**Problem requirements:** Nothing less than an exact copy of all the records is required.

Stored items
◇ ◇ ◇ ◇
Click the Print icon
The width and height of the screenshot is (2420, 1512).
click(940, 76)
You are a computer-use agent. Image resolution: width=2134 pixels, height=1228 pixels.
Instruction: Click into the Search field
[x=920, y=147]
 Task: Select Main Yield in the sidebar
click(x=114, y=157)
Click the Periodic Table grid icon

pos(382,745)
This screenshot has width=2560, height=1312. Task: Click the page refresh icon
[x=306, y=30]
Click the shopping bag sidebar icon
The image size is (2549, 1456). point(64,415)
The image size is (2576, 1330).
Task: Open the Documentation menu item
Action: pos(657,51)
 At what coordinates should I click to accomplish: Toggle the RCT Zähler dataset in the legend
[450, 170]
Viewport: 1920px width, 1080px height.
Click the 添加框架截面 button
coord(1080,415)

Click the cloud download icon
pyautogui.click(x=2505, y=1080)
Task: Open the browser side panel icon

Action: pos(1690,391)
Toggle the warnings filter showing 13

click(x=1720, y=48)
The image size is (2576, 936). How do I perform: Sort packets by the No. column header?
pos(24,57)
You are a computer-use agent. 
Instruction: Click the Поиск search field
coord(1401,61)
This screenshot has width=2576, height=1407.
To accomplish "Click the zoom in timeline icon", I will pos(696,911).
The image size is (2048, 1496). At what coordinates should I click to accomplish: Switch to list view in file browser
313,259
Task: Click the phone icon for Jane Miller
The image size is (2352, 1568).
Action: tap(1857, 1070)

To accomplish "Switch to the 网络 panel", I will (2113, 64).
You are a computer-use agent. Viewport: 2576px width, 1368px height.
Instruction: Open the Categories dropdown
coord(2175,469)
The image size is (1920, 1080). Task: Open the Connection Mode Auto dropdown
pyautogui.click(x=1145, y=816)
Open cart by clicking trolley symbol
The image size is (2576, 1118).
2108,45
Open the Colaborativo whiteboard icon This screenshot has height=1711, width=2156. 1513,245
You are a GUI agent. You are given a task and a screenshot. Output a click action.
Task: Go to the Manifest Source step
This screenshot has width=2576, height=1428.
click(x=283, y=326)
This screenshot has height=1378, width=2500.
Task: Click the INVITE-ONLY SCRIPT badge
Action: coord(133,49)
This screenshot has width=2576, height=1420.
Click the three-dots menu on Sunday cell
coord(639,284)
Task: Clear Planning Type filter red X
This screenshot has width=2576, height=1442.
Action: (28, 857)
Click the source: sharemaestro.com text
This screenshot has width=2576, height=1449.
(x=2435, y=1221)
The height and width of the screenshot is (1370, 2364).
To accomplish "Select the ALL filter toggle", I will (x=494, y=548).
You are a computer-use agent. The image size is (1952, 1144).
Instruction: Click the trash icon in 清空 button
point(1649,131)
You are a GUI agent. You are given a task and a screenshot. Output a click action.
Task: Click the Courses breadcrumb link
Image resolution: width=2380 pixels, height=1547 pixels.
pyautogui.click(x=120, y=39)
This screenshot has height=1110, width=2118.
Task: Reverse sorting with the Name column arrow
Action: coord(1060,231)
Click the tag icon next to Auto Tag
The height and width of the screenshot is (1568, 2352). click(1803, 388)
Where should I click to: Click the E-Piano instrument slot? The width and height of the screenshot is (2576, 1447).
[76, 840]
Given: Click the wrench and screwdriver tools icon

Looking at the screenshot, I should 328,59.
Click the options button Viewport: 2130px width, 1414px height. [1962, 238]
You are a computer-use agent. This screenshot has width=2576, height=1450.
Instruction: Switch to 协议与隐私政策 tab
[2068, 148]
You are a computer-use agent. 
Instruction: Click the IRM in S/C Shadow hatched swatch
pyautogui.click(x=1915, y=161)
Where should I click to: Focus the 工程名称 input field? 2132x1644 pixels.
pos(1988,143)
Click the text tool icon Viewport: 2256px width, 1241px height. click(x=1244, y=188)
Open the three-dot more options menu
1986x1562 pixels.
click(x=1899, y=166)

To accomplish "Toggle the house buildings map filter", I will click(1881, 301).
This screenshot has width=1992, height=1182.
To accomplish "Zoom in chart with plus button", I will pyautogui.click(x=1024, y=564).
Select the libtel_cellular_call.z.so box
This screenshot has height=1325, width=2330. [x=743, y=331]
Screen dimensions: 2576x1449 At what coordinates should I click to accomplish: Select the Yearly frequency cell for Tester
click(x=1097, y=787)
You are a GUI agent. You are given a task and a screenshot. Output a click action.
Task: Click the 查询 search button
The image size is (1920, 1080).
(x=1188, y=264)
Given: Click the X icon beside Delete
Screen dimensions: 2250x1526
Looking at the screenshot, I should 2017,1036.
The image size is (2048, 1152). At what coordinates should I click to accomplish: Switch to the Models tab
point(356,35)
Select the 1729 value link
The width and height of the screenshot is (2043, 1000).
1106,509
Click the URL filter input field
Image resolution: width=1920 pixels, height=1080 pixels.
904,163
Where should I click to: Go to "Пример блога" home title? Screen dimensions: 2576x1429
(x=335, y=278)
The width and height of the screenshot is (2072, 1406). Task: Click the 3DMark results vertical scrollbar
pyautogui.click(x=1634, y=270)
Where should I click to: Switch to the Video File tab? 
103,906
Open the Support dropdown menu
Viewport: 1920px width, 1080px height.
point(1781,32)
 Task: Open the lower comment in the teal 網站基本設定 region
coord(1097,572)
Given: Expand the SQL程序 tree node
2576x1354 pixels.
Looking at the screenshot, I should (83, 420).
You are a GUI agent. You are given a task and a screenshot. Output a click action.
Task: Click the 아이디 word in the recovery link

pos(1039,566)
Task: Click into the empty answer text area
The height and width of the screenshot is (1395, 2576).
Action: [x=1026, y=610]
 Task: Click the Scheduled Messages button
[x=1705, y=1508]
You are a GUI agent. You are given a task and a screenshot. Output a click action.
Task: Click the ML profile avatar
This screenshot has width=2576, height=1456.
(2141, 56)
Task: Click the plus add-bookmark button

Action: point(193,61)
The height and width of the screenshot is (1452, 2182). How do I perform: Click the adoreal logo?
◇ ◇ ◇ ◇
**Response below:**
Click the Print icon
The width and height of the screenshot is (2420, 1512).
click(940, 76)
You are a computer-use agent. Image resolution: width=2134 pixels, height=1228 pixels.
Instruction: Click into the Search field
[x=920, y=147]
 Task: Select Main Yield in the sidebar
click(x=114, y=157)
Click the Periodic Table grid icon

pos(382,745)
This screenshot has width=2560, height=1312. Task: Click the page refresh icon
[x=306, y=30]
Click the shopping bag sidebar icon
The image size is (2549, 1456). point(64,415)
The image size is (2576, 1330).
Task: Open the Documentation menu item
Action: pos(657,51)
 At what coordinates should I click to accomplish: Toggle the RCT Zähler dataset in the legend
[450, 170]
Viewport: 1920px width, 1080px height.
Click the 添加框架截面 button
coord(1080,415)

Click the cloud download icon
pyautogui.click(x=2505, y=1080)
Task: Open the browser side panel icon

Action: pos(1690,391)
Toggle the warnings filter showing 13

click(x=1720, y=48)
The image size is (2576, 936). How do I perform: Sort packets by the No. column header?
pos(24,57)
You are a computer-use agent. 
Instruction: Click the Поиск search field
coord(1401,61)
This screenshot has width=2576, height=1407.
To accomplish "Click the zoom in timeline icon", I will pos(696,911).
The image size is (2048, 1496). At what coordinates should I click to accomplish: Switch to list view in file browser
313,259
Task: Click the phone icon for Jane Miller
The image size is (2352, 1568).
Action: tap(1857, 1070)

To accomplish "Switch to the 网络 panel", I will (2113, 64).
You are a computer-use agent. Viewport: 2576px width, 1368px height.
Instruction: Open the Categories dropdown
coord(2175,469)
The image size is (1920, 1080). Task: Open the Connection Mode Auto dropdown
pyautogui.click(x=1145, y=816)
Open cart by clicking trolley symbol
The image size is (2576, 1118).
2108,45
Open the Colaborativo whiteboard icon This screenshot has height=1711, width=2156. 1513,245
You are a GUI agent. You are given a task and a screenshot. Output a click action.
Task: Go to the Manifest Source step
This screenshot has width=2576, height=1428.
click(x=283, y=326)
This screenshot has height=1378, width=2500.
Task: Click the INVITE-ONLY SCRIPT badge
Action: coord(133,49)
This screenshot has width=2576, height=1420.
Click the three-dots menu on Sunday cell
coord(639,284)
Task: Clear Planning Type filter red X
This screenshot has width=2576, height=1442.
Action: (28, 857)
Click the source: sharemaestro.com text
This screenshot has width=2576, height=1449.
(x=2435, y=1221)
The height and width of the screenshot is (1370, 2364).
To accomplish "Select the ALL filter toggle", I will (x=494, y=548).
You are a computer-use agent. The image size is (1952, 1144).
Instruction: Click the trash icon in 清空 button
point(1649,131)
You are a GUI agent. You are given a task and a screenshot. Output a click action.
Task: Click the Courses breadcrumb link
Image resolution: width=2380 pixels, height=1547 pixels.
pyautogui.click(x=120, y=39)
This screenshot has height=1110, width=2118.
Task: Reverse sorting with the Name column arrow
Action: coord(1060,231)
Click the tag icon next to Auto Tag
The height and width of the screenshot is (1568, 2352). click(1803, 388)
Where should I click to: Click the E-Piano instrument slot? The width and height of the screenshot is (2576, 1447).
[76, 840]
Given: Click the wrench and screwdriver tools icon

Looking at the screenshot, I should 328,59.
Click the options button Viewport: 2130px width, 1414px height. [1962, 238]
You are a computer-use agent. This screenshot has width=2576, height=1450.
Instruction: Switch to 协议与隐私政策 tab
[2068, 148]
You are a computer-use agent. 
Instruction: Click the IRM in S/C Shadow hatched swatch
pyautogui.click(x=1915, y=161)
Where should I click to: Focus the 工程名称 input field? 2132x1644 pixels.
pos(1988,143)
Click the text tool icon Viewport: 2256px width, 1241px height. click(x=1244, y=188)
Open the three-dot more options menu
1986x1562 pixels.
click(x=1899, y=166)

To accomplish "Toggle the house buildings map filter", I will click(1881, 301).
This screenshot has width=1992, height=1182.
To accomplish "Zoom in chart with plus button", I will pyautogui.click(x=1024, y=564).
Select the libtel_cellular_call.z.so box
This screenshot has height=1325, width=2330. [x=743, y=331]
Screen dimensions: 2576x1449 At what coordinates should I click to accomplish: Select the Yearly frequency cell for Tester
click(x=1097, y=787)
You are a GUI agent. You are given a task and a screenshot. Output a click action.
Task: Click the 查询 search button
The image size is (1920, 1080).
(x=1188, y=264)
Given: Click the X icon beside Delete
Screen dimensions: 2250x1526
Looking at the screenshot, I should 2017,1036.
The image size is (2048, 1152). At what coordinates should I click to accomplish: Switch to the Models tab
point(356,35)
Select the 1729 value link
The width and height of the screenshot is (2043, 1000).
1106,509
Click the URL filter input field
Image resolution: width=1920 pixels, height=1080 pixels.
904,163
Where should I click to: Go to "Пример блога" home title? Screen dimensions: 2576x1429
(x=335, y=278)
The width and height of the screenshot is (2072, 1406). Task: Click the 3DMark results vertical scrollbar
pyautogui.click(x=1634, y=270)
Where should I click to: Switch to the Video File tab? 
103,906
Open the Support dropdown menu
Viewport: 1920px width, 1080px height.
point(1781,32)
 Task: Open the lower comment in the teal 網站基本設定 region
coord(1097,572)
Given: Expand the SQL程序 tree node
2576x1354 pixels.
Looking at the screenshot, I should (83, 420).
You are a GUI agent. You are given a task and a screenshot. Output a click action.
Task: Click the 아이디 word in the recovery link

pos(1039,566)
Task: Click into the empty answer text area
The height and width of the screenshot is (1395, 2576).
Action: [x=1026, y=610]
 Task: Click the Scheduled Messages button
[x=1705, y=1508]
You are a GUI agent. You are given a task and a screenshot. Output a click action.
Task: Click the ML profile avatar
This screenshot has width=2576, height=1456.
(2141, 56)
Task: Click the plus add-bookmark button

Action: point(193,61)
The height and width of the screenshot is (1452, 2182). How do I perform: Click the adoreal logo?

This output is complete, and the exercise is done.